Although the authors do not comment on the differences of IR and HR of CVD events across the individual bDMARD combined with MTX, it is tempting to speculate on how TCZ could provide enhanced amelioration of CVD while sharing possible mechanisms with MTX. We had previously shown that MTX is a potent inhibitor of interleukin-6 (IL-6)20 and, as already noted, patients taking TCZ can discontinue MTX without experiencing statistical disease worsening19. Is it possible that the improvement in CVD events seen when MTX is combined with other bDMARD could be attributed to a partially shared mechanism of IL-6 inhibition with TCZ? IL-6 drives CRP associated with CVD21. As noted, the patients in CIRT did not have elevations of CRP and thus we can presume that their IL-6 levels were lower than those seen in patients with RA.

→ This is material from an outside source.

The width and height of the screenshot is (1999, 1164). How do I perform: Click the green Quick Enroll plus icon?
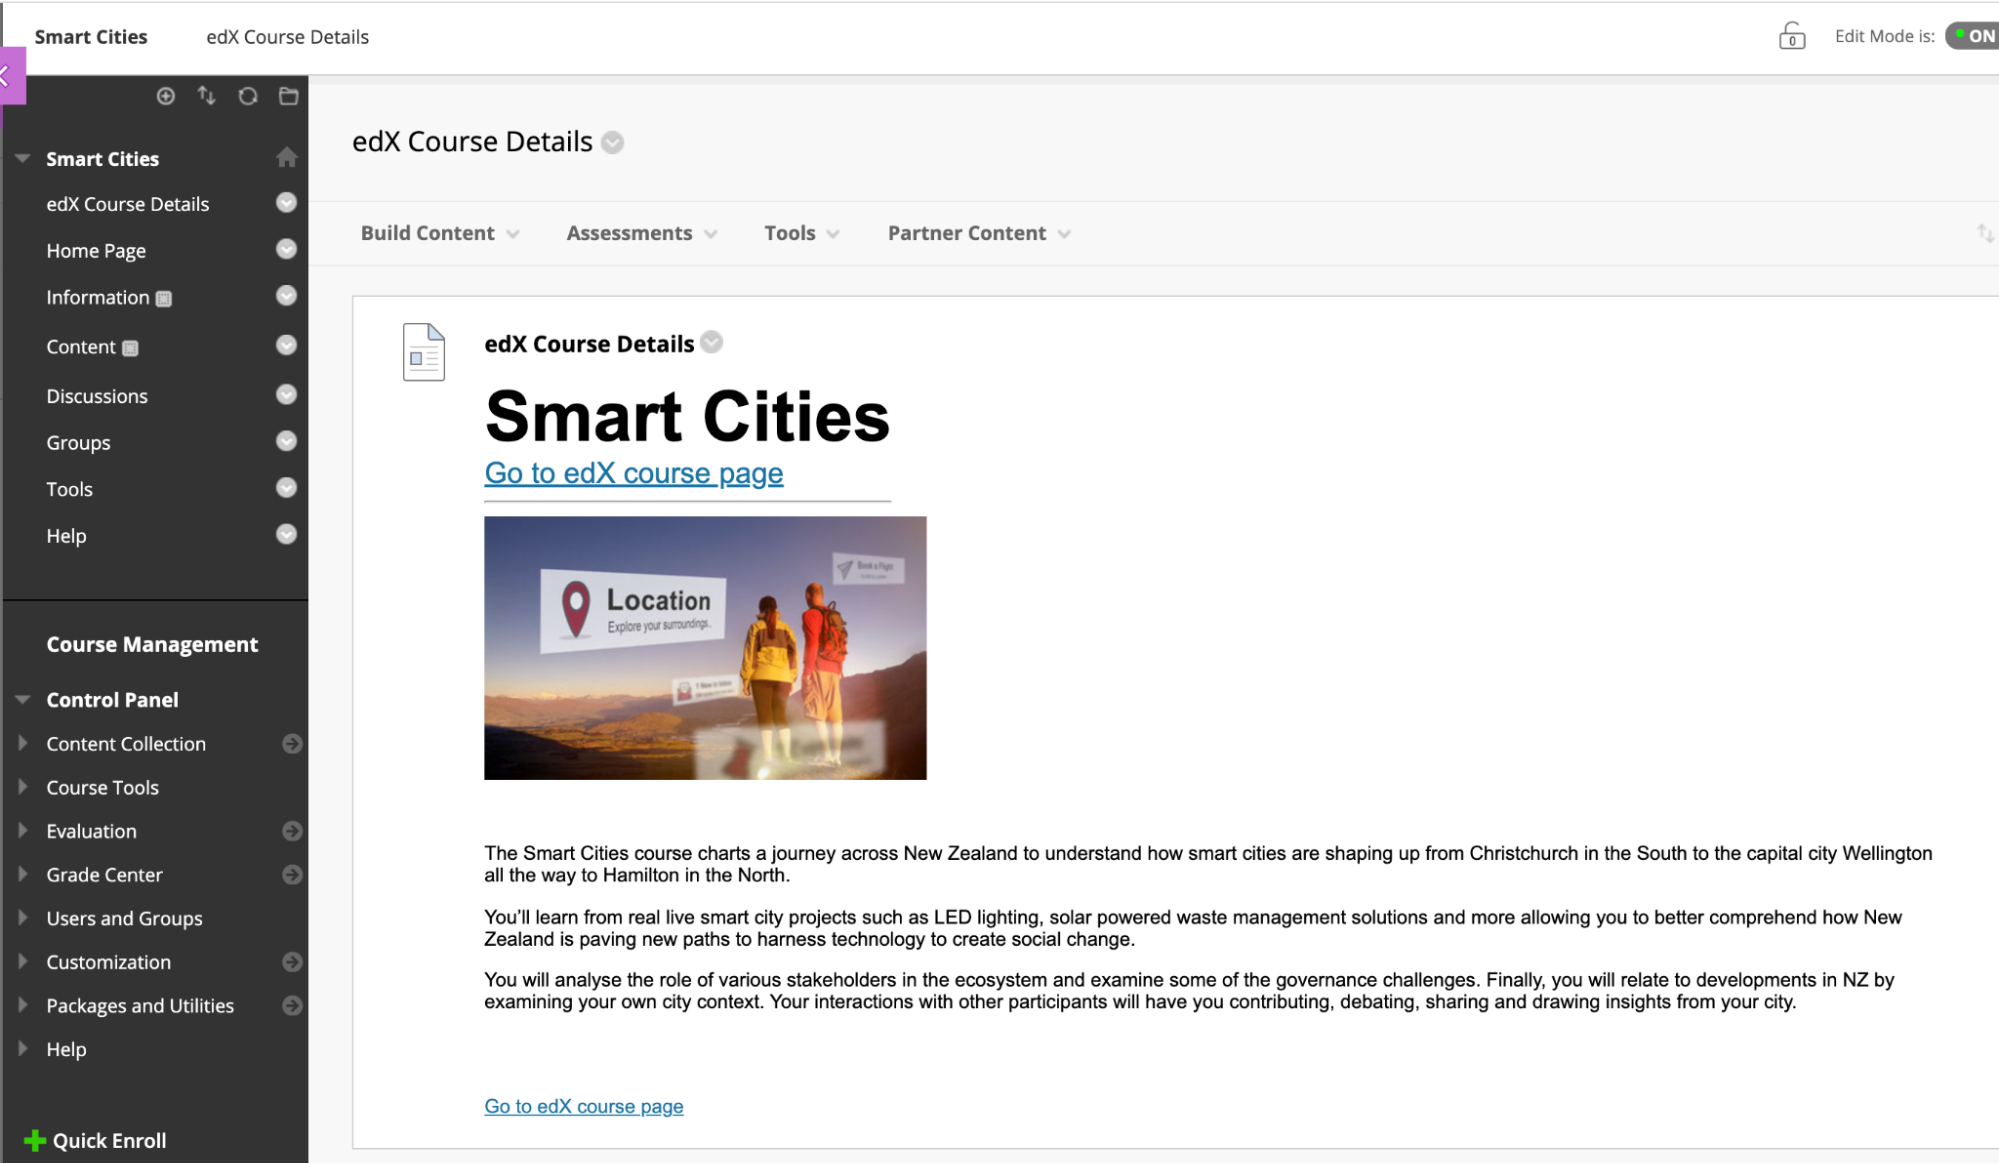point(35,1140)
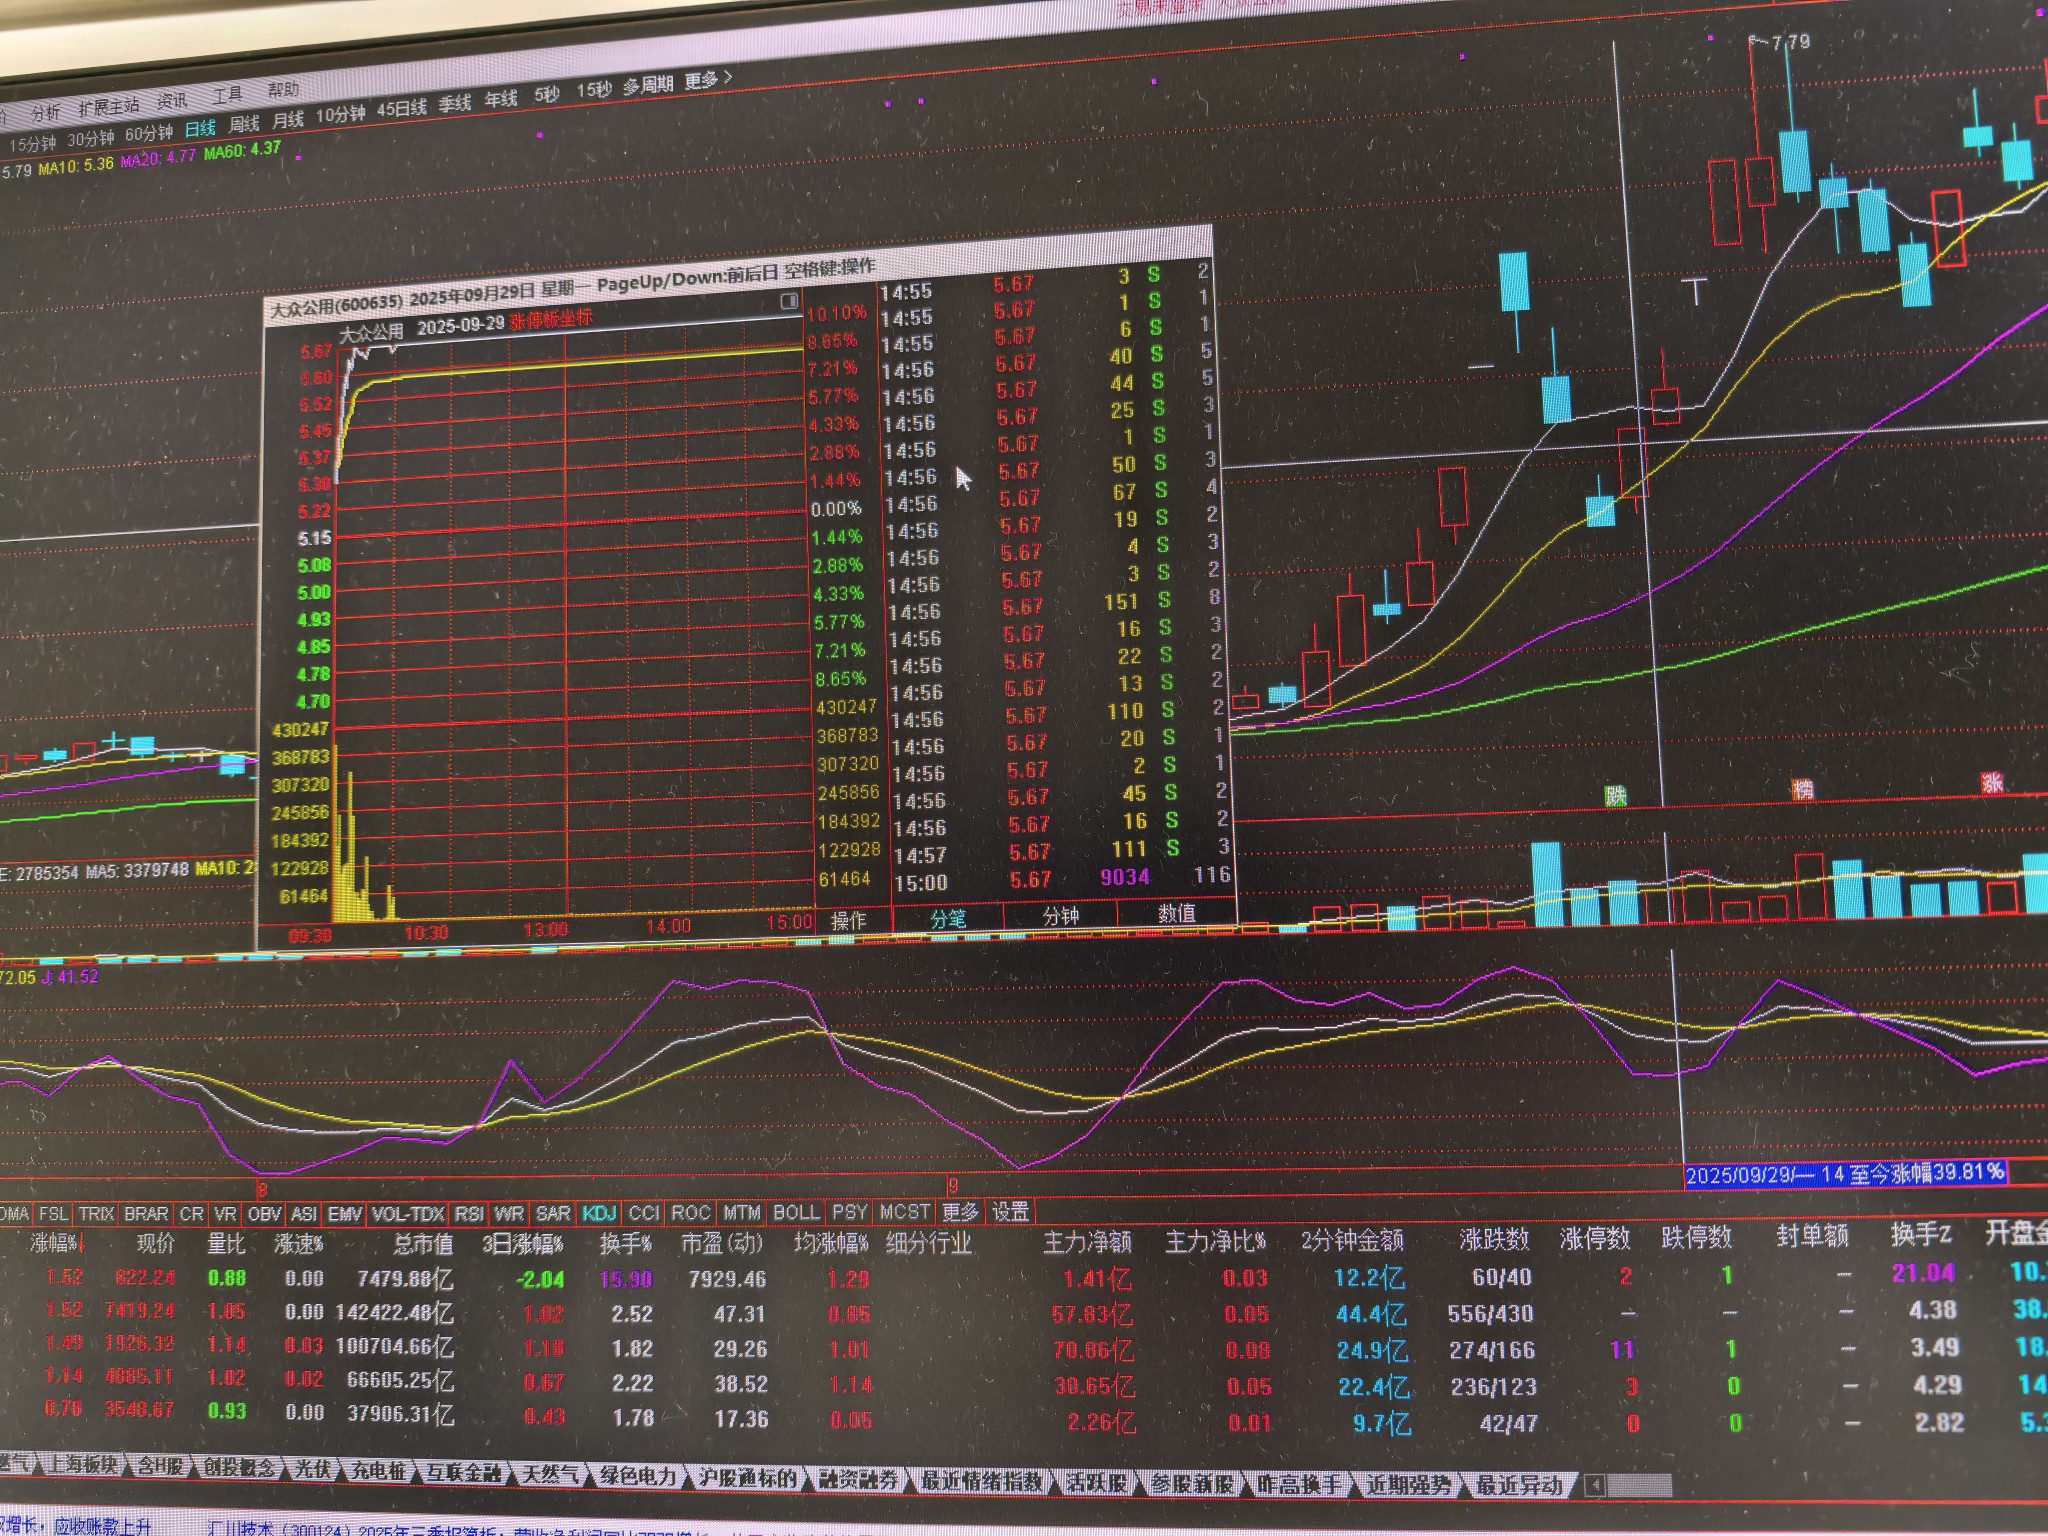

Of course, MTX exerts its therapeutic effects through a variety of mechanisms and it would be misleading to focus entirely on IL-6 inhibition to explain its therapeutic efficacy. However, this underappreciated therapeutic pathway could contribute to the drug’s ability to inhibit CVD.
Thus, the juxtaposition of these apparently unconnected observations7,16,19,20,21 is potentially hypothesis-generating. Further studies will be needed to establish the contribution of elevated levels of circulating IL-6, and its inhibition, to the beneficial effects of MTX on CVD when used as monotherapy10,11,12,13,14,15, as well as when combined with bDMARD16. Janus kinase (JAK) inhibitors are also associated with potent suppression of IL-6. Long-term studies of CVD outcomes will be needed to determine if suppression of CVD, after adjustment for disease control, will also be part of the therapeutic profile of this class of drugs.
While we have focused previously on some of the potential flaws associated with claims data in an older population, it must also be acknowledged that there are also substantial positives associated with claims databases. These include very large numbers of patients with associated enhancement of statistical power, as well as overall completeness of many focused outcomes. It is also appropriate to compliment Xie and colleagues for examining for the first time the potential additional benefit of the use of MTX on CVD when used in combination with bDMARD16. It will be interesting to see if these same long-term benefits will extend to JAK inhibitors prescribed with and without MTX. We therefore await investigations from both claims and registry data to provide further insights on the benefits of these agents to patients with RA at risk for CVD.
Footnotes
There is no support related to this submission. The author has received grant and advisory support from AbbVie, BMS, Lilly, Novartis, Pfizer, Regeneron, and Sanofi. He has an equity interest in Corrona, LLC.